Interestingly, both the 2009 and 2020 lows were followed by sharp rallies which were fuelled by unprecedented levels of monetary and fiscal support. Perhaps investors like staying invested as they trust that policymakers will always come to their rescue?

 

This suggests that, once again, greed, or the fear of missing out on short-term upside prevents investors from following strategies that add significant value over the medium to longer term. As professional investors, we can use models like this trading strategy as prompts to ensure that logic and the indisputable algebra of compounding prevail over emotion.

 

While it is impractical to attempt to avoid the worst days whilst still capturing the returns of the best days, there is still an actionable idea based on the asymmetry seen in Figure 3. Systematic market timing is that idea.

 

Conclusion

The key lessons from the above are:

 

  1. Question your assumptions, check the facts and improve your chances that your investment outcomes are due to skill, not luck.

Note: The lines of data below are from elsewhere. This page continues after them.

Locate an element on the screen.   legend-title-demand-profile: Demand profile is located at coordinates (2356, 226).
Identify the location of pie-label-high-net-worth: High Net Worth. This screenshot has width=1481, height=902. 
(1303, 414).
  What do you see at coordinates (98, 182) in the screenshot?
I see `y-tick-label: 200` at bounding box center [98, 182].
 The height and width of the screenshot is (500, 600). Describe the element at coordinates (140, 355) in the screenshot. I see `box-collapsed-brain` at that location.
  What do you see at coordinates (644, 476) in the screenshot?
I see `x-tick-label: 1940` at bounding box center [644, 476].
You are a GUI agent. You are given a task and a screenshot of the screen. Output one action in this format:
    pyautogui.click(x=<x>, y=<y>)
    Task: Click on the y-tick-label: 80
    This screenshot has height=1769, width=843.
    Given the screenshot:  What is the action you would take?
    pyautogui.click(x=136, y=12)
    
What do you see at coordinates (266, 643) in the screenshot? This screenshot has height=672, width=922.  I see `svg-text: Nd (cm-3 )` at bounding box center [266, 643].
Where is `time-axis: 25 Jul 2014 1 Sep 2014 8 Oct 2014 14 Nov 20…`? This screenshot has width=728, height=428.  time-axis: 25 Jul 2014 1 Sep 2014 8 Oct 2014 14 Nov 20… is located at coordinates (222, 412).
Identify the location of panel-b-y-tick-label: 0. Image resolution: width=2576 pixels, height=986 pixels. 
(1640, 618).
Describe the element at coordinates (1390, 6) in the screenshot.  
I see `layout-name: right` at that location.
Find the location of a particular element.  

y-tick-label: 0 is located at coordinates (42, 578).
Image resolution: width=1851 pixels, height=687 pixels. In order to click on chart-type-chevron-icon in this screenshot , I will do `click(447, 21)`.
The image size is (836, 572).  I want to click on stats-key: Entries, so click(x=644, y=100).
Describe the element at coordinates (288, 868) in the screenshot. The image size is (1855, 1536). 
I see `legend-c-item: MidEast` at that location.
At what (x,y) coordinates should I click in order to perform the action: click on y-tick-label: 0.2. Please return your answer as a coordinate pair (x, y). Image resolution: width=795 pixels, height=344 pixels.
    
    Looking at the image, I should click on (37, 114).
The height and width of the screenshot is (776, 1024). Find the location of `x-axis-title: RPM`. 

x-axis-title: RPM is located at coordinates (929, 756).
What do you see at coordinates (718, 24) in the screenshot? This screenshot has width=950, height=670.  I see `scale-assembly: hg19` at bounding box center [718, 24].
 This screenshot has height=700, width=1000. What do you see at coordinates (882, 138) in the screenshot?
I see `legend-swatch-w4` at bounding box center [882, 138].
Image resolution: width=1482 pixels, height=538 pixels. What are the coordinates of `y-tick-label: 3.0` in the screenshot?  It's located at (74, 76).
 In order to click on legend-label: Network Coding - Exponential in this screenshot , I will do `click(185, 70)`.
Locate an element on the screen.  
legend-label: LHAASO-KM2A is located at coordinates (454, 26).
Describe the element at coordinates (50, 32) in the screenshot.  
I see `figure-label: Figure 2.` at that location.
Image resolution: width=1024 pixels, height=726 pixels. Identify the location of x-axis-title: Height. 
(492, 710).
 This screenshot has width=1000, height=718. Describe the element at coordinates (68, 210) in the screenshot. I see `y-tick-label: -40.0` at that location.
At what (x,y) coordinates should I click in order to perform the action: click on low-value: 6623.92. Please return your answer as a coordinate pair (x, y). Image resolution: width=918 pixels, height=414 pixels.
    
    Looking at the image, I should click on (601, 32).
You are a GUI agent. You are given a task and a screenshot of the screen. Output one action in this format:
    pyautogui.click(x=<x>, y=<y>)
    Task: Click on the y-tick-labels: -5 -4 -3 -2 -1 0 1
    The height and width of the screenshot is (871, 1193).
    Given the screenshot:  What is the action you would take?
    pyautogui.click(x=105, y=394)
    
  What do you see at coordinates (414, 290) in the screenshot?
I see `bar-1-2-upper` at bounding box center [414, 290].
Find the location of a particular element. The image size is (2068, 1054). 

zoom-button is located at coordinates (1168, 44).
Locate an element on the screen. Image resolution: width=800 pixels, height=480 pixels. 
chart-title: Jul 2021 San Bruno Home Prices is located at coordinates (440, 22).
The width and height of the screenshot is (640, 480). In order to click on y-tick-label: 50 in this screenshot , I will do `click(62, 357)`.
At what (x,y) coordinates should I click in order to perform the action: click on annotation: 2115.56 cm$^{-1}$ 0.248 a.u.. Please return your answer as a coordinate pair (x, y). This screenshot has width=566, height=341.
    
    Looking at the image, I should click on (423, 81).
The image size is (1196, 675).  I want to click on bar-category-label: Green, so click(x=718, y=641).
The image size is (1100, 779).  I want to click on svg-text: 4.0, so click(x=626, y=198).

If you are going to stay fully invested in equities, do so for logically sound, not emotive reasons.
  2. Successful market timing is possible, but investors need to be disciplined. A quantitative approach like the strategy described here must be followed systematically, without allowing emotions to override model-driven signals.

 

At STANLIB Multi-Strategy, we employ a multi-faceted, style-agnostic approach to investing. We look for proven strategies like the one outlined in this paper and combine them with complementary – ideally diversifying – strategies to generate high-quality risk-adjusted returns for our investors.

 

In everything we do we try to keep Mark Twain’s profoundly wise observation in mind: it takes deliberate effort to overcome our species’ appetite for simple narratives and to keep questioning our assumptions. Any investor with the intellectual curiosity to do so may find lucrative investment strategies hiding in plain sight.